> **Task instructions**: Only the lines holding the word "agent" are wanted; copy each of them from the listing.

> **The data**:

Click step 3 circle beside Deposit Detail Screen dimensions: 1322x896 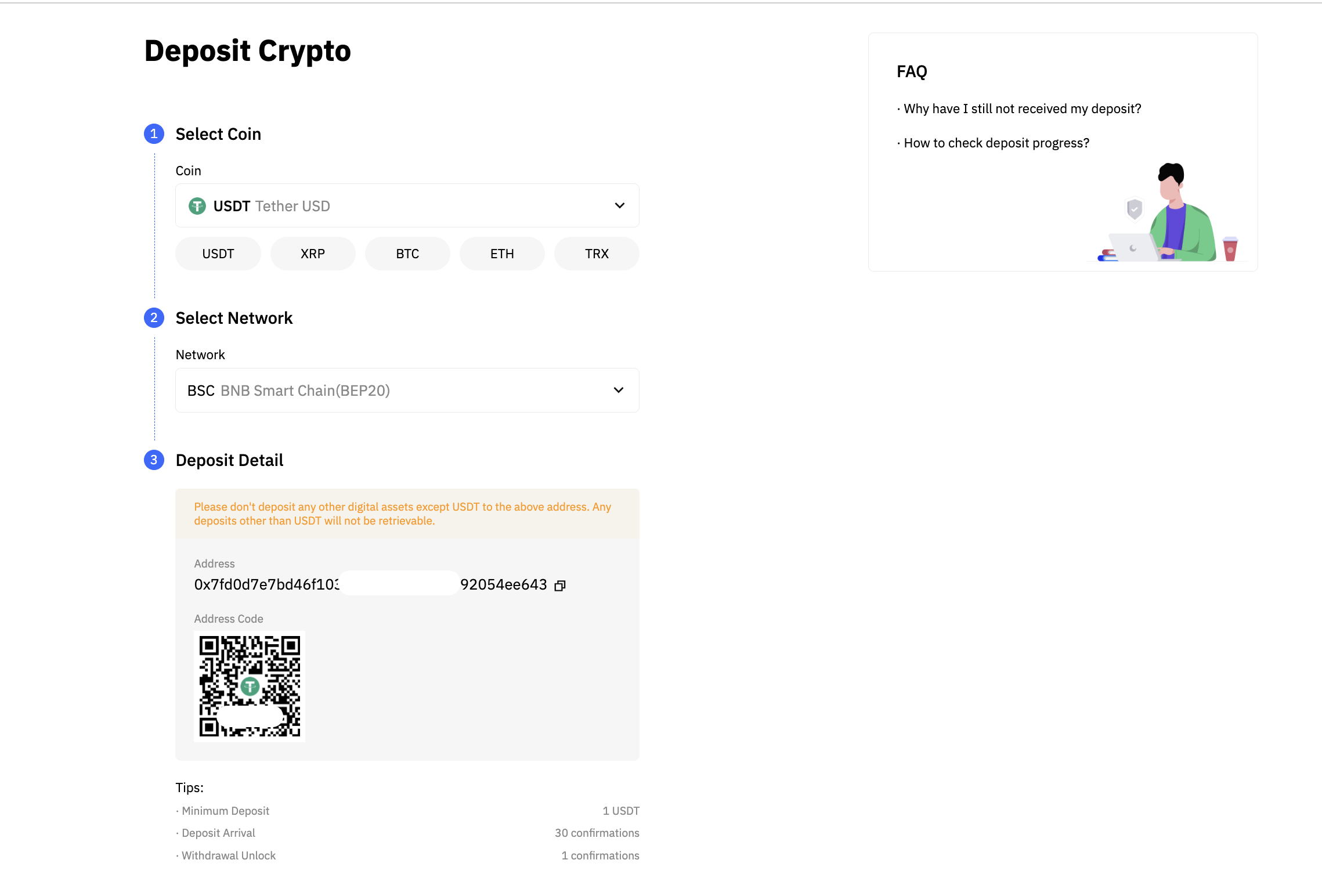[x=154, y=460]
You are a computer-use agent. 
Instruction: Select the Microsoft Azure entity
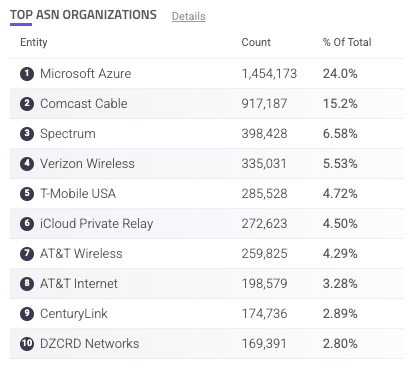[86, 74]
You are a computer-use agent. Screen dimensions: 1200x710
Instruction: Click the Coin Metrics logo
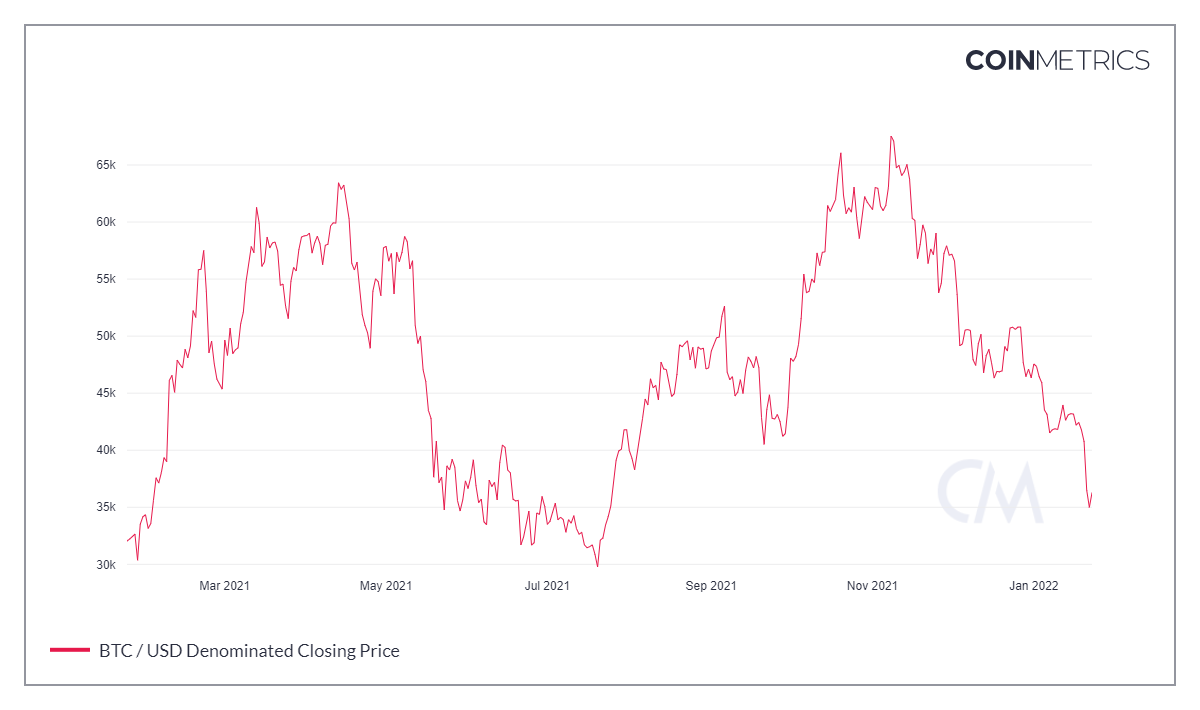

> **Solution below**:
You are a computer-use agent. 
You are a computer-use agent. Screen dimensions: 1200x710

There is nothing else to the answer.